The organizer of the Camp Cascadia protest against covering the city's open-air reservoirs tells WW that demonstrators are leaving the mountain, concerned that further chanting, honking and police presence would alienate neighborhood backing.

"After four days, we're not interested in alienating the people we want to work with," Jessie Sponberg says. "We were teeter-tottering on losing the support of the community."

Unlike the Occupy Portland camps that tied up two downtown parks for months in 2011, the occupation of Mount Tabor turned out to be brief, pastoral and anticlimactic.

Despite promises by leaders of "a strategic, organized siege" and challenges to police, the protest against covering the city's open-air reservoirs turned into a family-oriented picnic with just seven arrests in four nights, as most demonstrators voluntarily left the park each evening shortly after midnight.

Last night, about 100 protesters decided not to confront about 30 riot cops in the park.
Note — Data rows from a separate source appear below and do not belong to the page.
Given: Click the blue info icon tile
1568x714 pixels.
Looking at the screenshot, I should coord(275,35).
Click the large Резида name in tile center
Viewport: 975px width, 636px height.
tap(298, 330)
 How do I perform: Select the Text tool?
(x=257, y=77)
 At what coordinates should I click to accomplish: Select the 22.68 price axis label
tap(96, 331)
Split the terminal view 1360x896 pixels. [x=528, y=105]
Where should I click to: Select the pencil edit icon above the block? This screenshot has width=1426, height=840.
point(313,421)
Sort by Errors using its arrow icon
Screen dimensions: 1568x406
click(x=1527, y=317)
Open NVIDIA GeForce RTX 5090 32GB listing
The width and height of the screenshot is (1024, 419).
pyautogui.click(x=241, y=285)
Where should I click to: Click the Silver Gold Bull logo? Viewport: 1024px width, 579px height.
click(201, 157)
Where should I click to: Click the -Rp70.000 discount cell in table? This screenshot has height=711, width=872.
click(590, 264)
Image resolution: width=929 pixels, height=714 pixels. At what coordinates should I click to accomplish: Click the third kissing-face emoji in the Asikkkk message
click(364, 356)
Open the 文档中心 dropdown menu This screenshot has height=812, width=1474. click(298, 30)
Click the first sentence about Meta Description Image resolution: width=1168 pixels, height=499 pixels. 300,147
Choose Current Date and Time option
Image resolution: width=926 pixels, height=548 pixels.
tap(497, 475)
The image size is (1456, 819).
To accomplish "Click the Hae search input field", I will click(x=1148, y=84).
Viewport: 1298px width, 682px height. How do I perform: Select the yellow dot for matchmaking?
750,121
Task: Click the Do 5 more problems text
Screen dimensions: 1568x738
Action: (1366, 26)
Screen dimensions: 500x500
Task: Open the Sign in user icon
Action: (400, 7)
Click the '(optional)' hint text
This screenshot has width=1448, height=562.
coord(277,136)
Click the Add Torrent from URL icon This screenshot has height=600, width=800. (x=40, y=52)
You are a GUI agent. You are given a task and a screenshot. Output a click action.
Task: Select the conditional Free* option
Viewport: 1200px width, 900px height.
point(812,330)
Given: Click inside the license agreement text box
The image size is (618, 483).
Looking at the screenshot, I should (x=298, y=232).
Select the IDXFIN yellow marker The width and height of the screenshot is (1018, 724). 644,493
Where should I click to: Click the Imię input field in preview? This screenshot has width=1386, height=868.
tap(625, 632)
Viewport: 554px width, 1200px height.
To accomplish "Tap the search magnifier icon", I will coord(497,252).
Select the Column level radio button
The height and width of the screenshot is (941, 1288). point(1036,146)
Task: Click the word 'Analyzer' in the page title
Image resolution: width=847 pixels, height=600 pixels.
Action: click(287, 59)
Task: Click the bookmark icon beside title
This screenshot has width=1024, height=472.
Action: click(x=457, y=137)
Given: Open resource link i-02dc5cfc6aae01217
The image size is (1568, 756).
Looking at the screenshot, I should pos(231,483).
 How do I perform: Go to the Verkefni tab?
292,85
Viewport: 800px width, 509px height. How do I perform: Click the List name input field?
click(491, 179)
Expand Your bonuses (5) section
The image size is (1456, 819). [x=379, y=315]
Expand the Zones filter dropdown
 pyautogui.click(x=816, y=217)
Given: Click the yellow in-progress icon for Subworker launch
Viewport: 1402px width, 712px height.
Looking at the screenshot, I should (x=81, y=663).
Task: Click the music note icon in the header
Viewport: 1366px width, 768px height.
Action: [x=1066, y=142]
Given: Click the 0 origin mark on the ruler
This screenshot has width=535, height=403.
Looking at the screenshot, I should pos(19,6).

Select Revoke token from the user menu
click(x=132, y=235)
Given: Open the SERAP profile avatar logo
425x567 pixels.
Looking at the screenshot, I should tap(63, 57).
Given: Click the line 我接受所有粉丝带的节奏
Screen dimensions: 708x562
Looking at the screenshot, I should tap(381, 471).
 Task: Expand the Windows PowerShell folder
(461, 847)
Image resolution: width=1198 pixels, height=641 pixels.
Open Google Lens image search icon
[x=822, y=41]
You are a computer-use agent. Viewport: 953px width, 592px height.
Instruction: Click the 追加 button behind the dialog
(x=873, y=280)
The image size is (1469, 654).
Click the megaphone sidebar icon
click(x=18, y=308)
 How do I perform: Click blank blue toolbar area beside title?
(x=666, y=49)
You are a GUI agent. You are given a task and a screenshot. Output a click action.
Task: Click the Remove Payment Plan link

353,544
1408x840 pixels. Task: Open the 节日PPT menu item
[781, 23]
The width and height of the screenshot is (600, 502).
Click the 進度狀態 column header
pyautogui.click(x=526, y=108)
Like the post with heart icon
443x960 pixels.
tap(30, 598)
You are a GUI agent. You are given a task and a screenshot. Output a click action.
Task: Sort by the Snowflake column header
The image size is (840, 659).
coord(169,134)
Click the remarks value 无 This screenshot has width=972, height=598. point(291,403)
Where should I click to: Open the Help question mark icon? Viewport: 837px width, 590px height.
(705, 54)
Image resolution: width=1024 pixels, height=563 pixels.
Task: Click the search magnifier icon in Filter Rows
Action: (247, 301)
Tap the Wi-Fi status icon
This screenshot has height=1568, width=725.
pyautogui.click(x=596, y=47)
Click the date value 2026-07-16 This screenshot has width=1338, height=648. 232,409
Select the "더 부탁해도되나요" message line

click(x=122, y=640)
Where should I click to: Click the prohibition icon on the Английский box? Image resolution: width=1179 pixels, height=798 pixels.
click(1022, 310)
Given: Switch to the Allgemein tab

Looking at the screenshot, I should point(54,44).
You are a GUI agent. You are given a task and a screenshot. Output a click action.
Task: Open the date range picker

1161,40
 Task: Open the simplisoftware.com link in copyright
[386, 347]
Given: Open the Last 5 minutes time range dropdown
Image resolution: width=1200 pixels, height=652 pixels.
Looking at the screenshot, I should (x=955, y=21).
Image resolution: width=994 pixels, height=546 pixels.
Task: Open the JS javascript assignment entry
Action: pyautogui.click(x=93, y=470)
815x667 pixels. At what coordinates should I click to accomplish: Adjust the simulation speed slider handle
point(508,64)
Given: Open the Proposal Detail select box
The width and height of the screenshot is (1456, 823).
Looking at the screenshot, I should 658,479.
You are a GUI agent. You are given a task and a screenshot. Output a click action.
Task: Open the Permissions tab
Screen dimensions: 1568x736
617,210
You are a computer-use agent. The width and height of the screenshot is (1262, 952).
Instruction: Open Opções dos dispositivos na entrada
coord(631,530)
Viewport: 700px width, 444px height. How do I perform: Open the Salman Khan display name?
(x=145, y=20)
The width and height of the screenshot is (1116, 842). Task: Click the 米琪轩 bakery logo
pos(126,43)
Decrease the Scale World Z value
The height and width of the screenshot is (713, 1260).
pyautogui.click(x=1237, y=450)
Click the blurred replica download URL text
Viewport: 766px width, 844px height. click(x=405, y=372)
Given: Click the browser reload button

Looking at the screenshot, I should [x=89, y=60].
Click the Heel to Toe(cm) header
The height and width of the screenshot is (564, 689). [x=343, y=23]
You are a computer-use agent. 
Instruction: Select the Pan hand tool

Today, Sponberg and other protest organizers announced they had "decided to declare a small victory" and not return to Mount Tabor.

"Cooler heads and the reality of the situation prevailed," Sponberg says. "Did people expect we were going to spend the night in jail? Not necessary. We all agreed we wanted to end it on a positive note."

Protesters say they'll make their regular appearance at City Hall on Wednesday morning.

Mayor Charlie Hales has easily quashed a repeat of the protracted Occupy Portland camps.

Protesters—a blend of water-purity activists and Occupy veterans—had demanded the mayor rescind his announcement that the city would stop fighting federal regulations calling for replacing the Mount Tabor drinking water reservoirs with underground tanks.

He didn't.

"The decision by the U.S. Environmental Protection Agency that we have to do something about our reservoirs is not something any of us are happy about," says Hales spokesman Dana Haynes. "The city, once upon a time, spent $2 million to sue the EPA over this. And lost."

Haynes called on water activists to join the city in finding a new use for the Mount Tabor reservoirs. 

"We hope the advocates understand: The park's been great. It's a gem of the city," Haynes says. "How do we make it even better, now that it's not a working reservoir?"

Sponberg, who promoted the event with escalating calls for confrontation with city officials, now describes those comments as "varying degrees of hyperbole." He says the last four days have attracted new attention to dissent against covering the reservoirs.

"This isn't about my ego," Sponberg says. "This isn't about me standing on Mount Tabor and seeing if I can scream the loudest. This is about the future of our water supply."